WRITTEN INSTRUCTION:
Copy the entries starting with the line with "Image resolution: width=1418" and going on through the line with "pyautogui.click(x=61, y=10)", changing "GUI agent" to "interface agent" and leaving everything else as it is. Leave the pictures out of your answer.

RECORDS PROVIDED:
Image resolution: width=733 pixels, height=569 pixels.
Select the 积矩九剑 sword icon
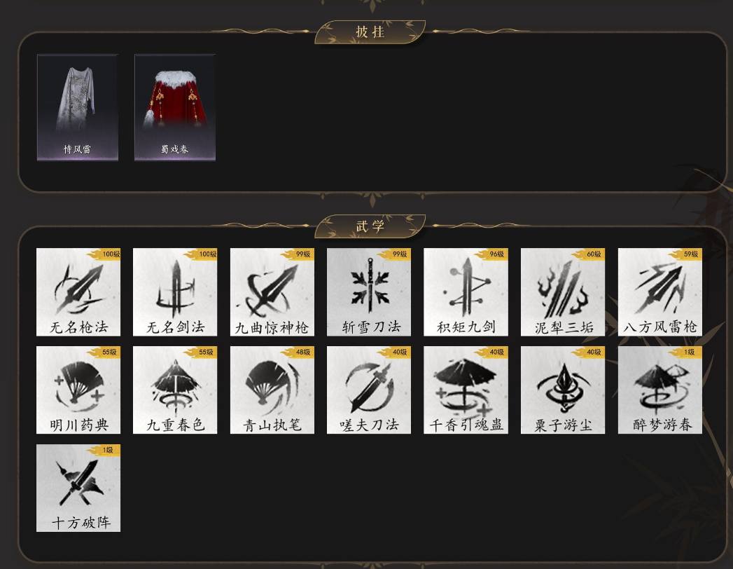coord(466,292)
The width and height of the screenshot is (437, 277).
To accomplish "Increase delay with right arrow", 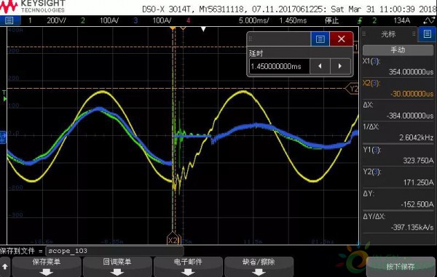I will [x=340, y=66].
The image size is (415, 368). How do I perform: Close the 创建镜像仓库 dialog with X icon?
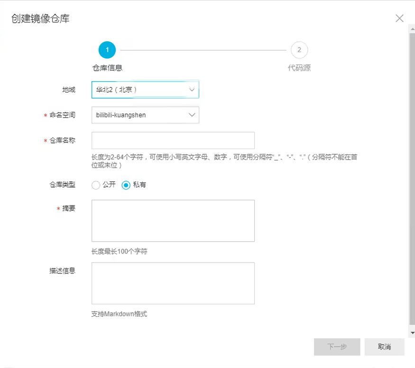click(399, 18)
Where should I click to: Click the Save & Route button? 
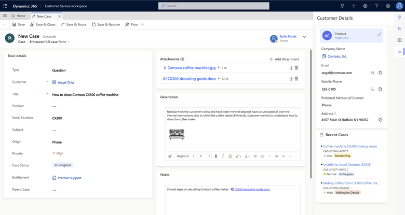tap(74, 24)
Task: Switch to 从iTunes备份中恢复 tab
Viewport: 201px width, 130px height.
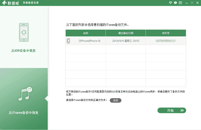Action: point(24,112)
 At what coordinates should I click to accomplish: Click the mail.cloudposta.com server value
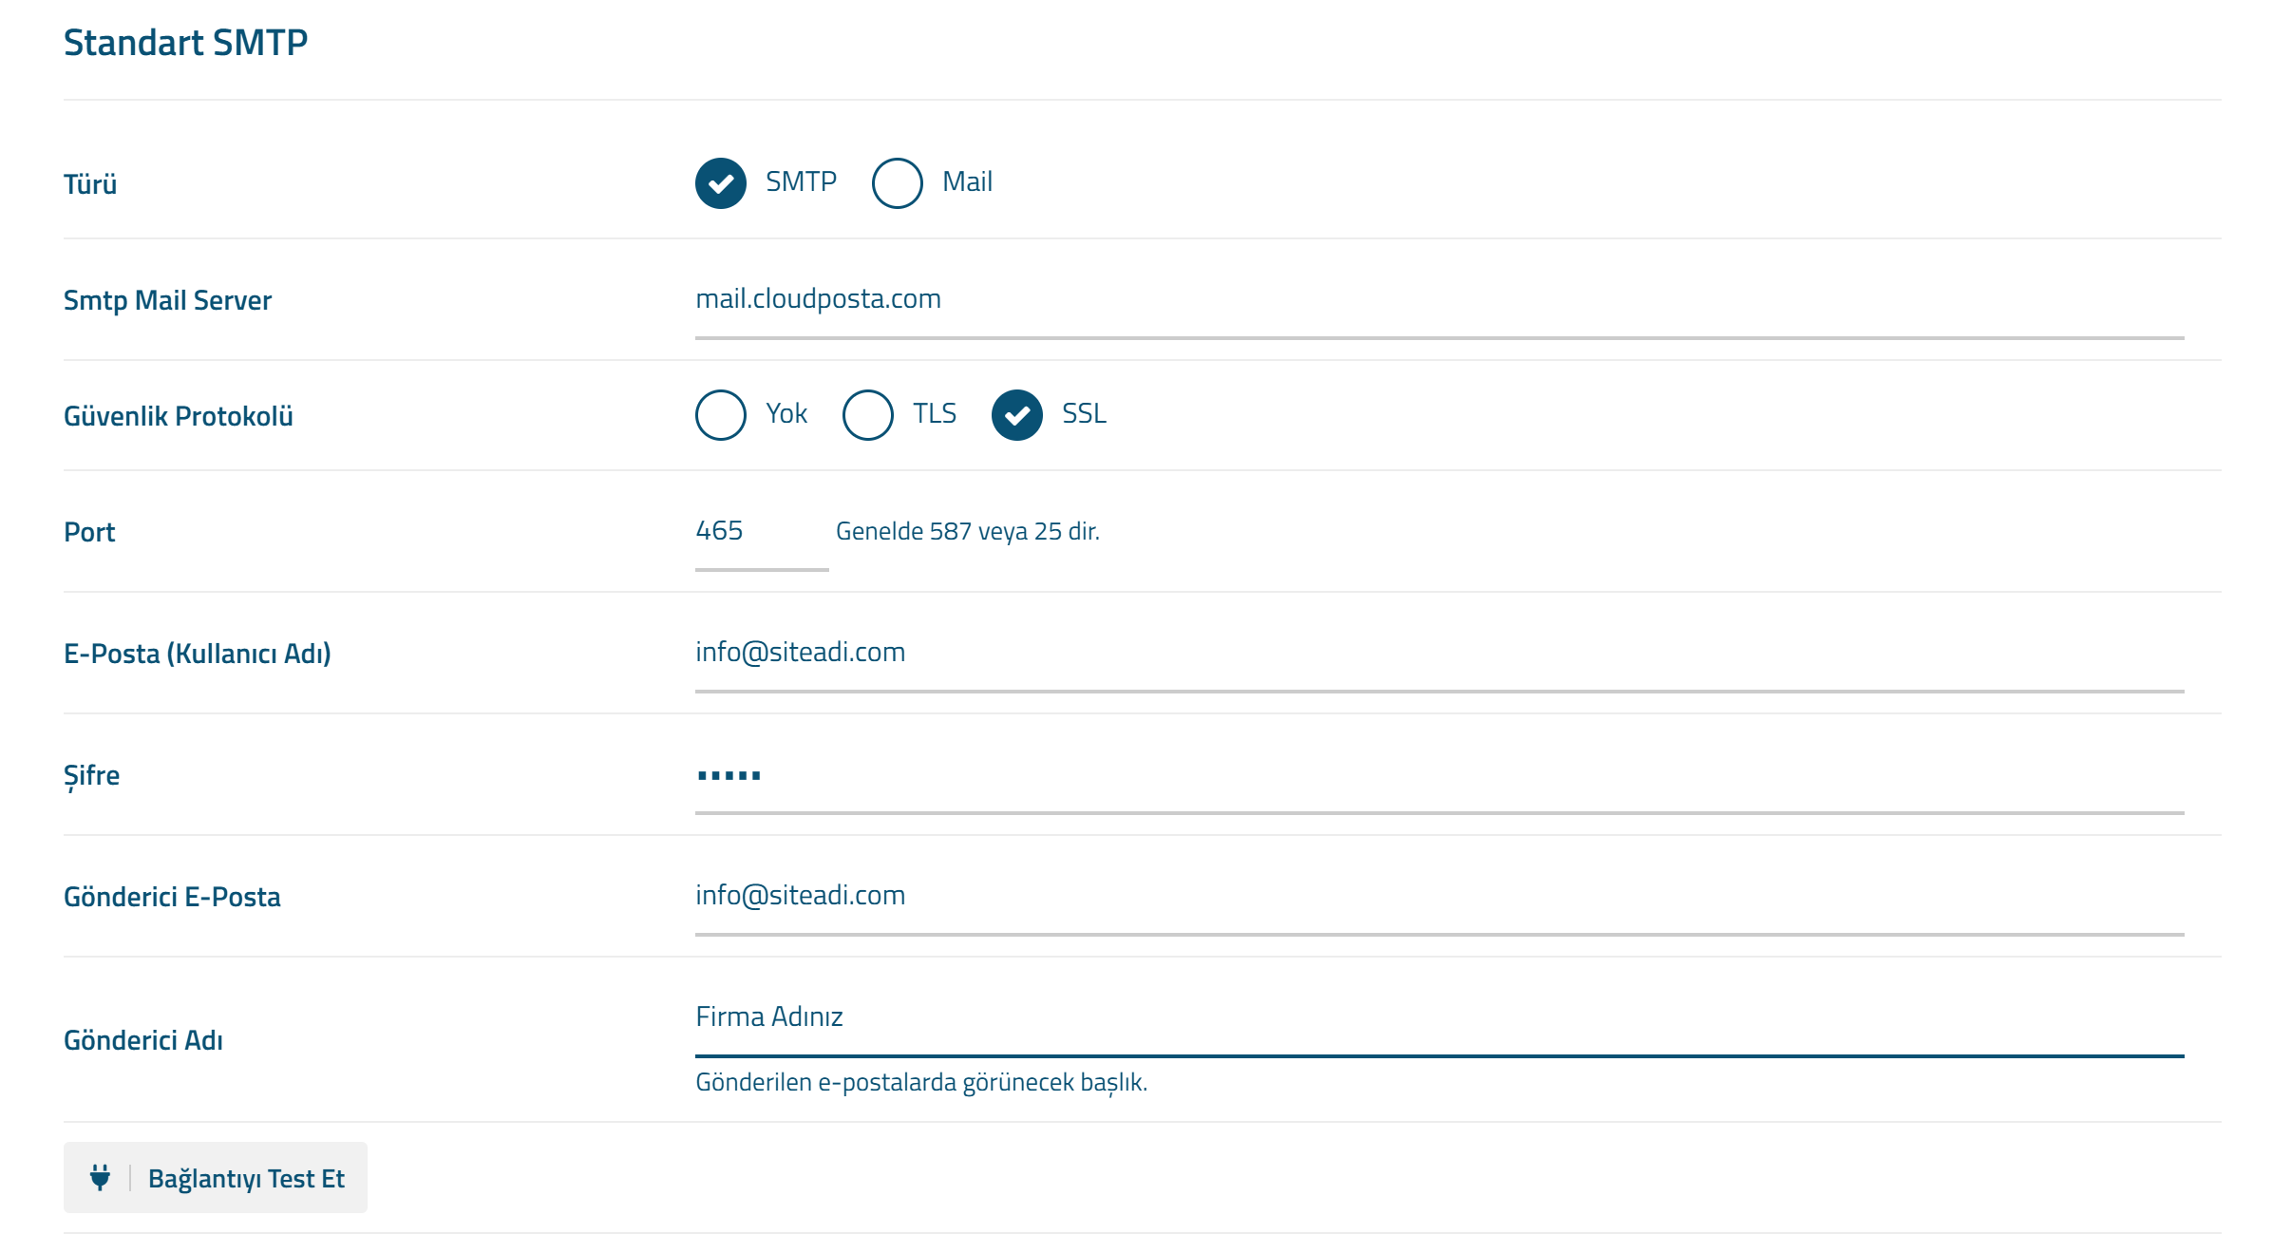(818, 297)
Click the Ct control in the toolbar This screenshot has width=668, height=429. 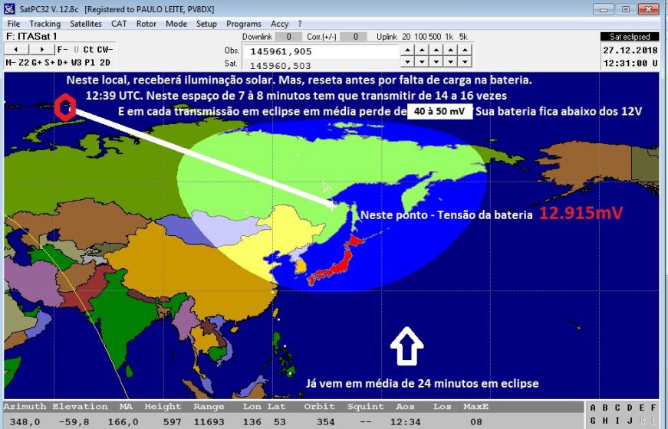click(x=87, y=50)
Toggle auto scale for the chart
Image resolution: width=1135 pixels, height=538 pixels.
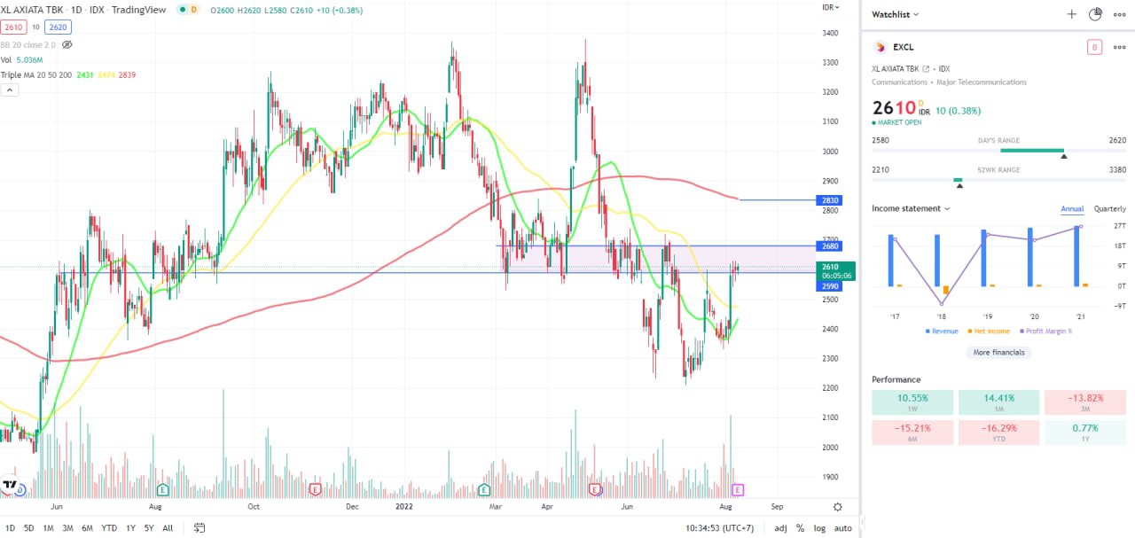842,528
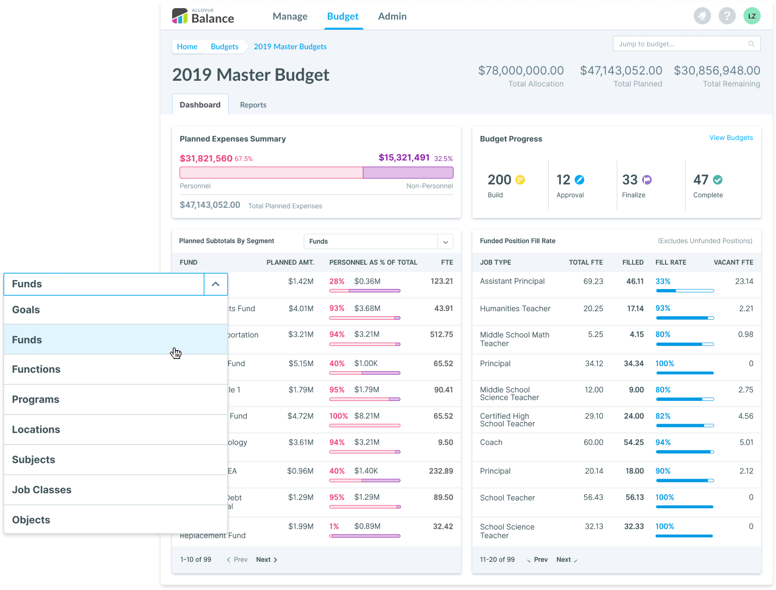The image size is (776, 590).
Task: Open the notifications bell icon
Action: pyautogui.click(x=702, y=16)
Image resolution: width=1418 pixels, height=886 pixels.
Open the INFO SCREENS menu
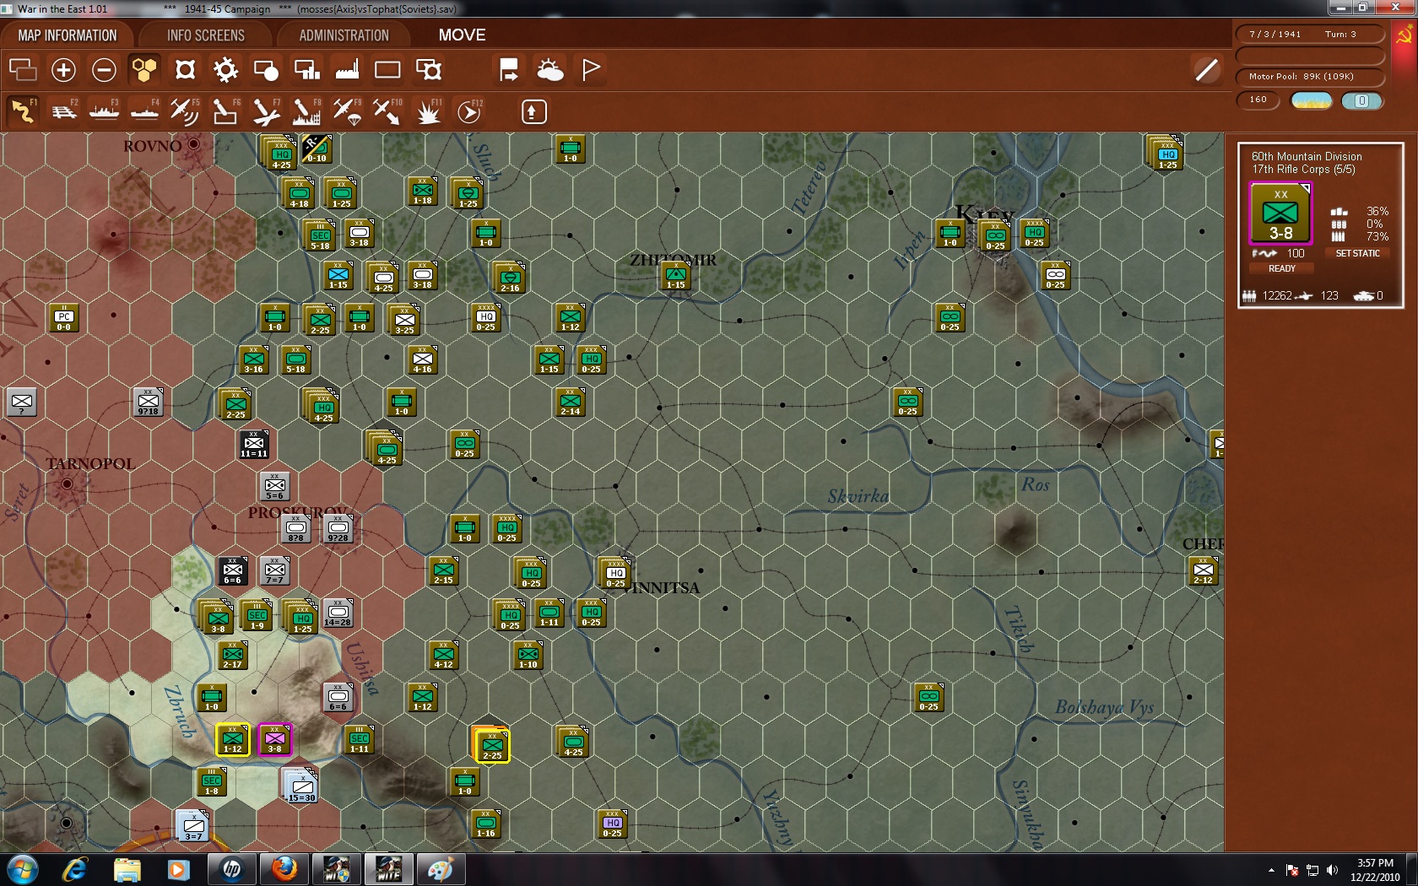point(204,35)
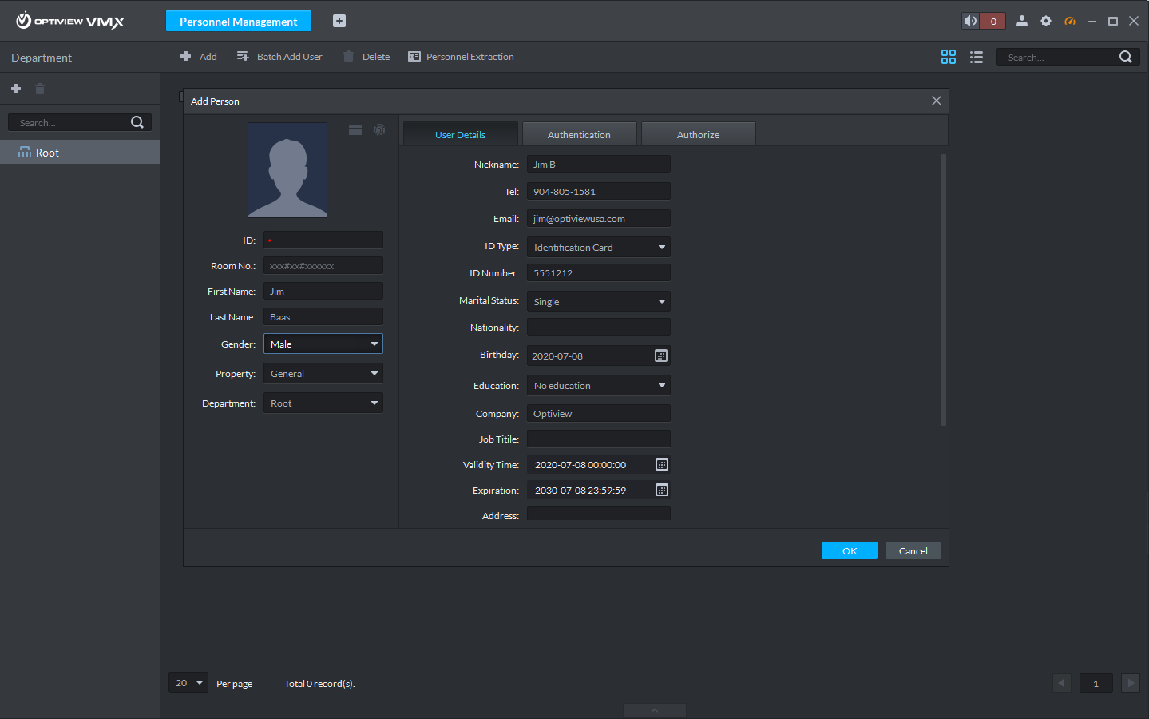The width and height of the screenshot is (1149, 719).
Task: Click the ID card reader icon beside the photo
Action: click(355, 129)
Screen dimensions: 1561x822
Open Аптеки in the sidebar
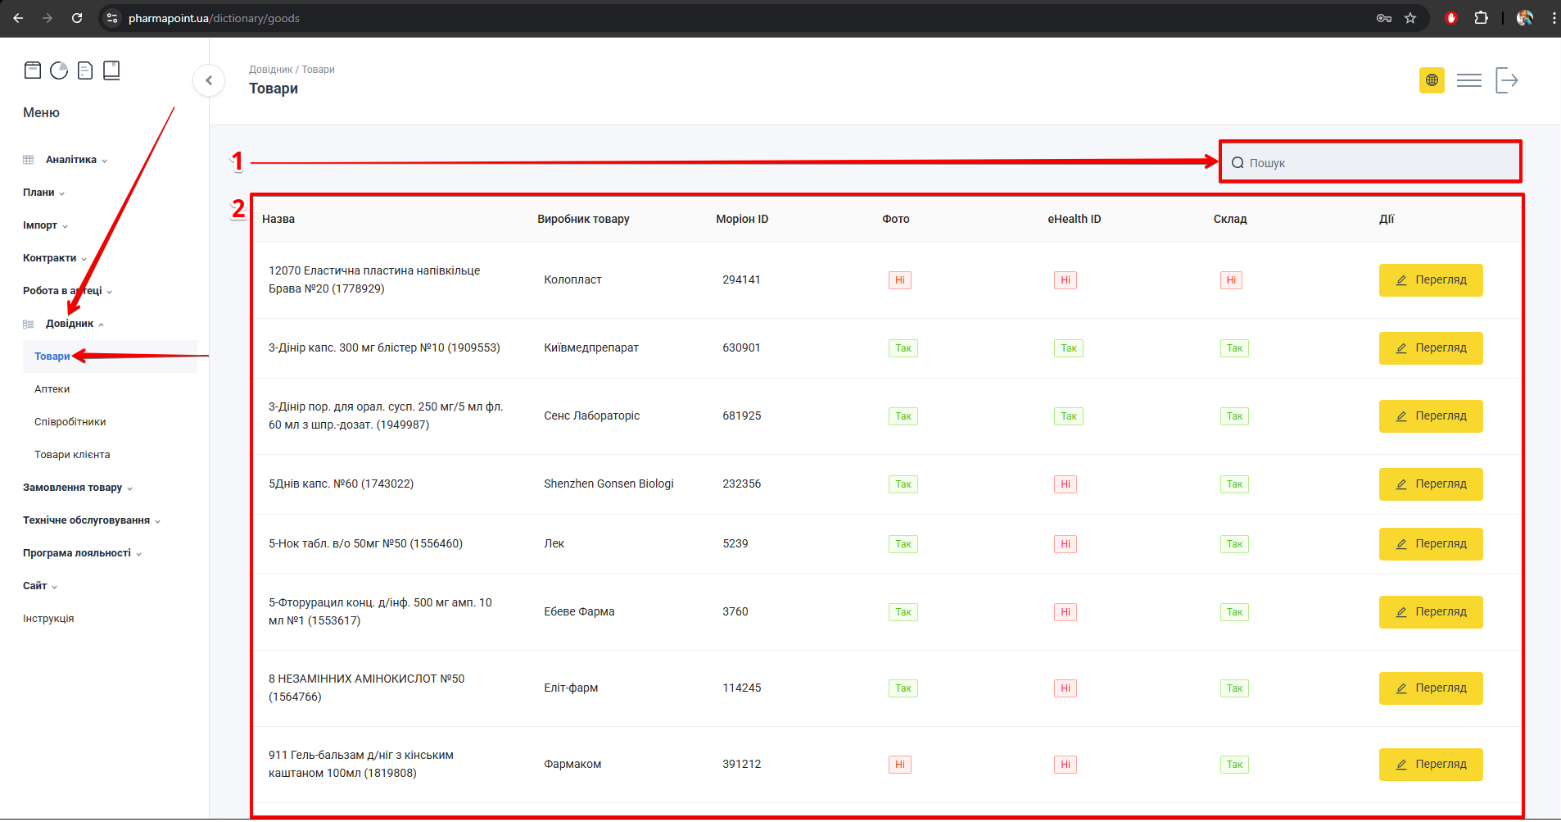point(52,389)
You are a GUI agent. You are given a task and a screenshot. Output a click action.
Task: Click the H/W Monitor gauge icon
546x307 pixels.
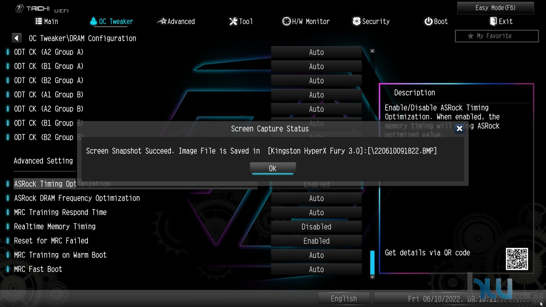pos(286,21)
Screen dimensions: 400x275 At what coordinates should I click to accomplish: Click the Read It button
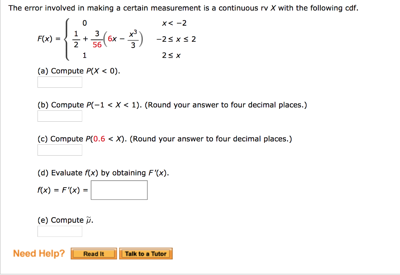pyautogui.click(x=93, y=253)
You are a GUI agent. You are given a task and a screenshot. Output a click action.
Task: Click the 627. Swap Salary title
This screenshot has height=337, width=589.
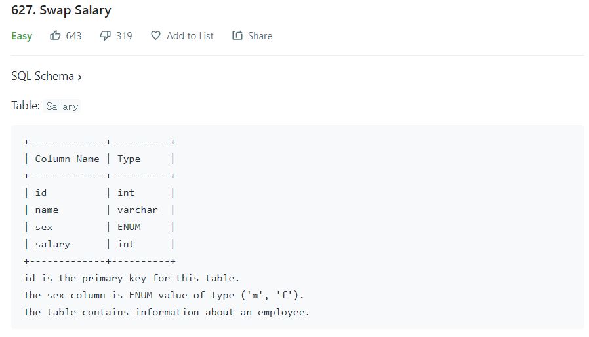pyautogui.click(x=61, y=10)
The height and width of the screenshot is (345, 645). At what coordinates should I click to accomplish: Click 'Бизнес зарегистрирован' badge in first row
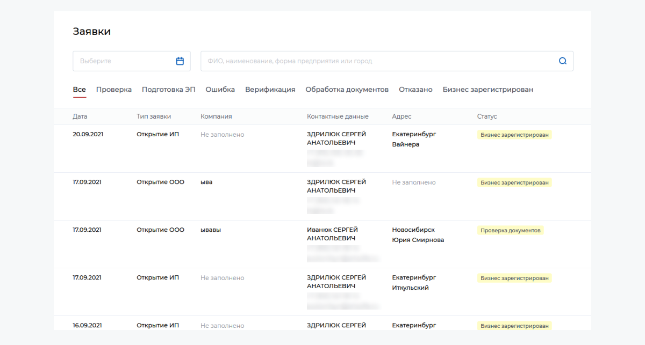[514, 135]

EXPECTED ANSWER:
Image resolution: width=1418 pixels, height=886 pixels.
Open the INFO SCREENS menu
point(204,35)
The width and height of the screenshot is (1149, 719).
Task: Click the ID card reader icon beside the photo
Action: click(355, 129)
Screen dimensions: 1561x822
Open Аптеки in the sidebar
point(52,389)
You are a interface agent. You are given a task and a screenshot. Output a click action.
Task: Click the H/W Monitor gauge icon
546x307 pixels.
pos(286,21)
Screen dimensions: 400x275 At what coordinates should I click to accomplish: Click the Read It button
pyautogui.click(x=93, y=253)
You are a interface agent. You are given a task and a screenshot. Output a click action.
Task: Click the 627. Swap Salary title
This screenshot has height=337, width=589.
pyautogui.click(x=61, y=10)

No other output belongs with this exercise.